See the sql example in full here.

Views

Current View

To identify the most current record we must find out the most recent dss_start_datetime for a hub/link_key.

SELECT *
FROM  sat_demo
INNER JOIN (
          SELECT
                 hub_product_key AS hub_product_key
                ,MAX(dss_start_datetime) AS dss_start_datetime
          FROM   [sat_demo] AS sat_demo
          GROUP BY
                 hub_product_key
  ) AS current_rows
      ON  current_rows.hub_product_key = sat.hub_product_key
      AND current_rows.dss_start_datetime = sat.dss_start_datetime

 Timeline View

Currently there are 4 columns supported:

  • dss_start_datetime
  • dss_end_datetime
  • dss_effectivity_datetime
  • dss_expiry_datetime

Currently I’m not sure what will the first dss_start_datetime be. I added an extended property to define it. It will calculate the first dss_start_datetime with the following query:

CASE WHEN LAG(dss_start_datetime,1,NULL) OVER (PARTITION BY hub/link_key ORDER BY dss_start_datetime) IS NULL THEN '0001-01-01 ELSE dss_start_datetime END

Add dss_end_datetime as a column without a source column definition.

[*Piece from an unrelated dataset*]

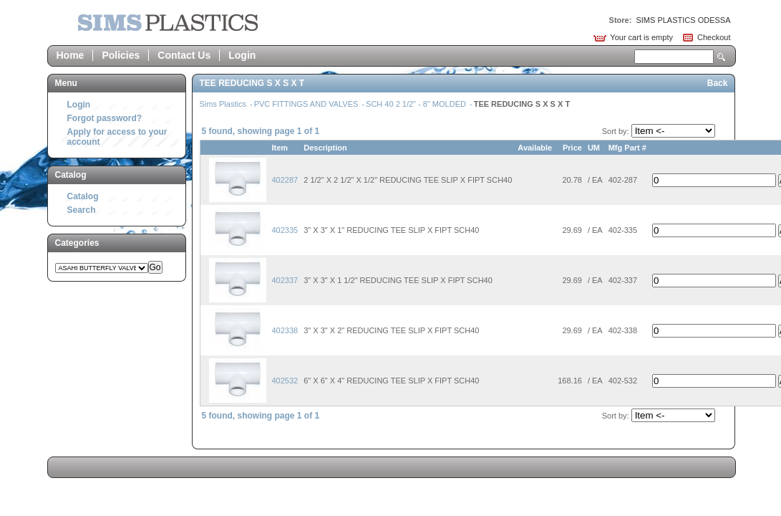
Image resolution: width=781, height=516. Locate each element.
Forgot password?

The template will calculate it with the following query:

LEAD(DATEADD(ns,-100,dss_start_datetime),1,'9999-12-31') OVER ( PARTITION BY hub/link_key ORDER BY dss_start_datetime )

The other 2 columns exist, but are not perfect yet. I need to learn more about bi-temporal stuff to get it right.

Implementation

Download from the template section the following templates for WhereScape written in Pebble:

  • nu3_sqlserver_procedure_sat
  • nu3_sqlserver_block_select_sat
  • nu3_sqlserver_ddl_view_sat_current
  • nu3_sqlserver_ddl_view_sat_timeline

There is not much to do to set it up. Just select the template. That’s it.